Dessa distorção nasceu justamente o fandom que Moore criticou ao The Guardian. Não aquele que se limita a acompanhar, a celebrar universos ficcionais e a reconhecer o gesto criativo, mas uma caricatura amargurada, moldada na esteira de Watchmen, da figura doente de Rorschach. É um coletivo que, movido pela frustração, pelos olhos avermelhados e bocas espumantes, encontra no ódio um ponto de convergência: ataca minorias, dissemina discursos rancorosos, como no caso exemplar do movimento Comicsgate. Essa deriva não é alheia ao vazio doméstico — filhos que não ouviram o “não” firme de seus pais transformam-se em adultos que exigem da sociedade inteira a legitimação de suas mesquinharias. O resultado é uma comunidade presunçosa, capaz de irradiar uma influência profundamente nociva no tecido social.
Paralelamente, assiste-se à degradação moral da própria mitologia heroica, tendo em vista que os personagens, antes depositários de ideais, passam a ser consumidos como figuras corrompidas, contaminadas por um niilismo que Moore, aliás, rejeitou publicamente em mais de uma ocasião.
Arte por Dave Gibbons ( DC Comics )
E então se impõe a pergunta: qual seria o contra-veneno para essa assimilação corrompida da figura heroica? A resposta não tardou a aparecer, alguns anos após o impacto de Watchmen, justamente quando o boom dos quadrinhos adultos guiava os rumos da indústria. Veio não de uma reinvenção marginal, mas do maior dos heróis. Foi o Superman quem se ergueu, nos quadrinhos, contra a Elite — figuração quase alegórica não apenas do anti-herói fabricado a partir da leitura enviesada de Moore, mas também do fã niilista, saturado de cinismo, convicto de que personagens de coração puro já não tinham lugar. No confronto, não se travava apenas uma batalha entre superpoderes, mas um embate simbólico: a defesa da possibilidade de um ideal contra a corrosão generalizada do desencanto.

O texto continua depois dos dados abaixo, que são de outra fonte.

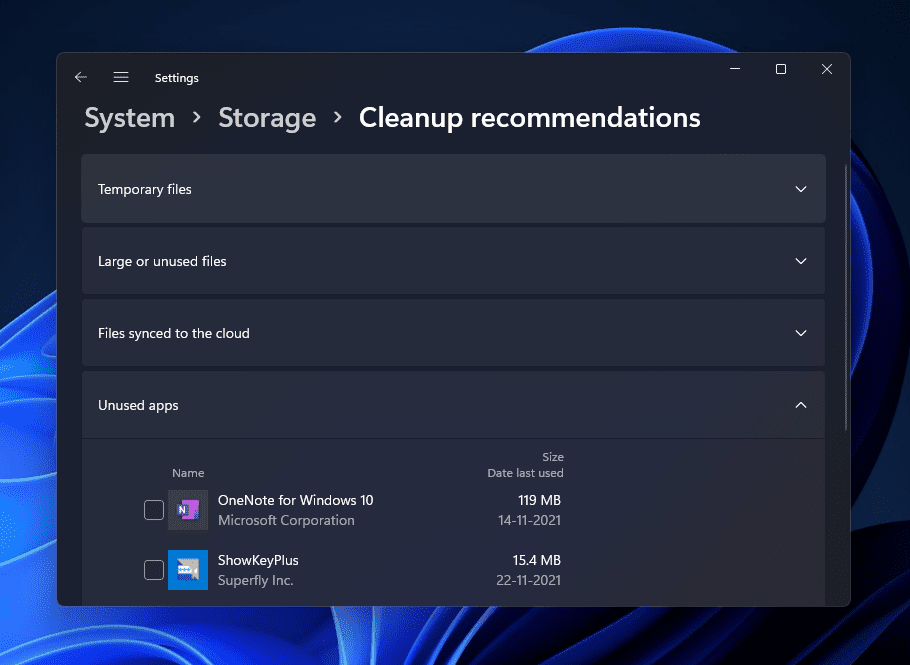Navigate to Storage in the breadcrumb

tap(267, 118)
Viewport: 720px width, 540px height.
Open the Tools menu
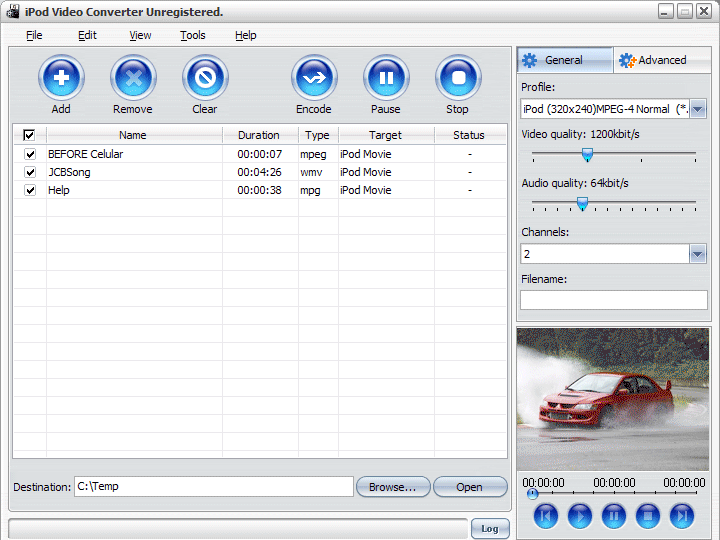pos(193,35)
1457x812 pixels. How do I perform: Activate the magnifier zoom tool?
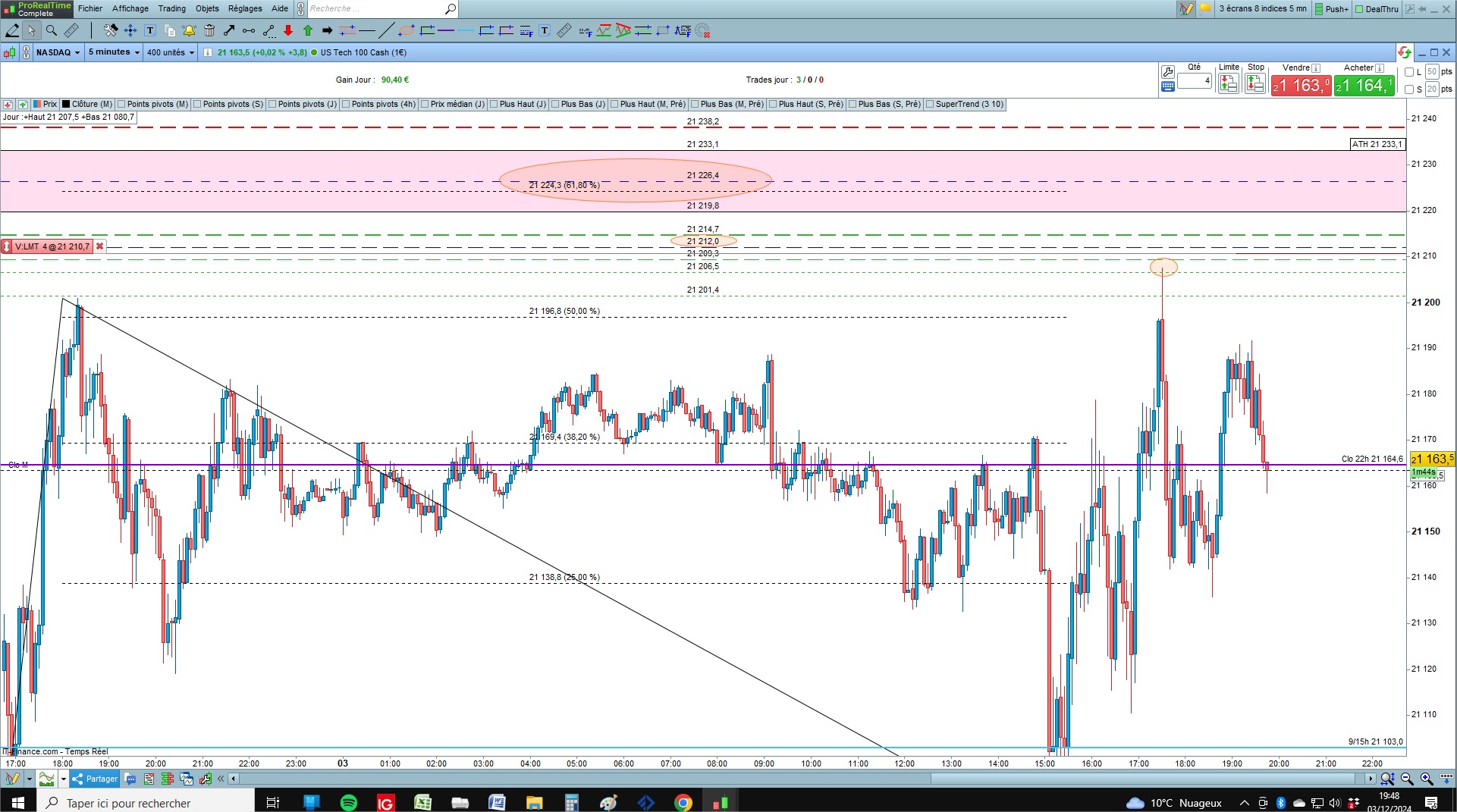click(51, 30)
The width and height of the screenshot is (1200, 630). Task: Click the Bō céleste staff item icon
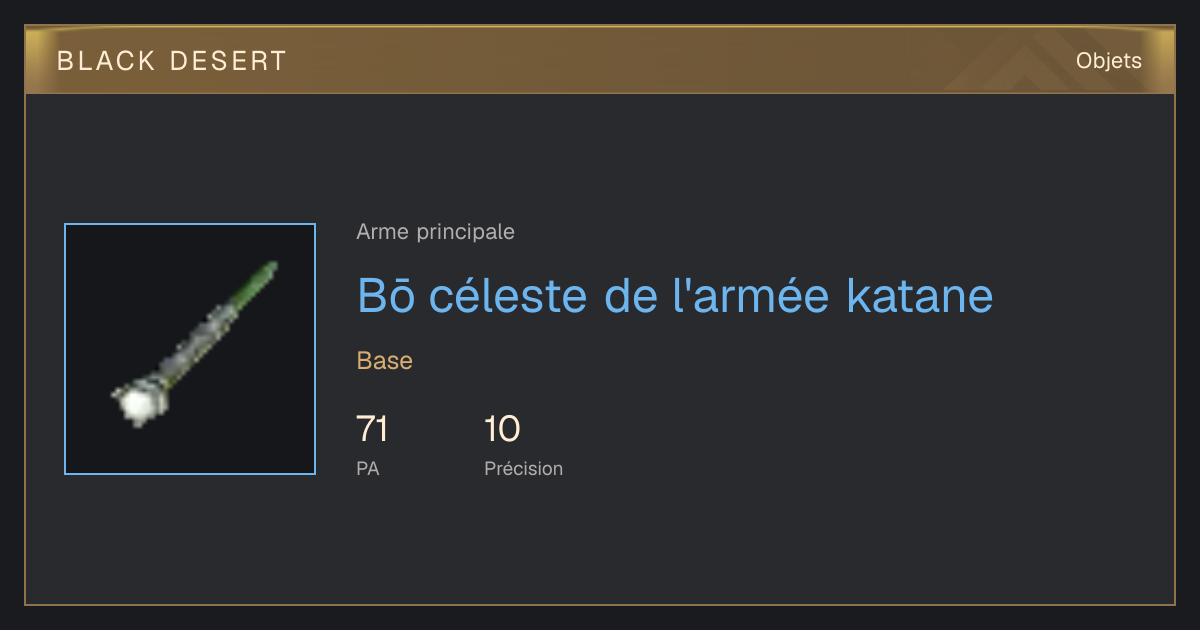click(x=193, y=344)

A Elite, em Superman: O Que Há de Errado com Verdade, Justiça e um Futuro Melhor? ( Joe Kell, Lee Bermejo & Doug Mahnke ), encarna não apenas o arquétipo dos anti-heróis convictos de que a justiça só se efetiva pela via do medo e do sangue, mas também, de certa maneira, essa comunidade raivosa que se identificou com o Rorschach de Watchmen, por exemplo. Um grupo que transforma o ato de matar em justiça, travestindo brutalidade de eficiência. Superman, em contrapartida, vê-se pressionado pela própria sociedade a ceder a esse pragmatismo sombrio, embora sua recusa em tirar vidas permaneça inabalável.
Esse grupo — a Elite — é liderado por Manchester Black, personagem britânico criado por Joe Kelly e Doug Mahnke especialmente para essa narrativa. Black encarna, em sua essência, o arquétipo do justiceiro moderno: violento, cínico e moldado por uma ética distorcida que confunde punição com justiça. Sua postura, impregnada do espírito hooligan, legitima a violência como método e a pena de morte como instrumento moral, refletindo a crença de que o medo é a única linguagem capaz de restaurar a ordem. Superman se coloca totalmente contra a esta definição de justiça neste quadrinho.
O confronto com o grupo, porém, atinge um ponto que, para Superman revelar o quanto essa lógica é, em si, cínica e autodestrutiva, o Homem de Aço resolve jogar segundo as regras da Elite — um gesto calculado para desmascarar a falácia por trás da violência legitimada.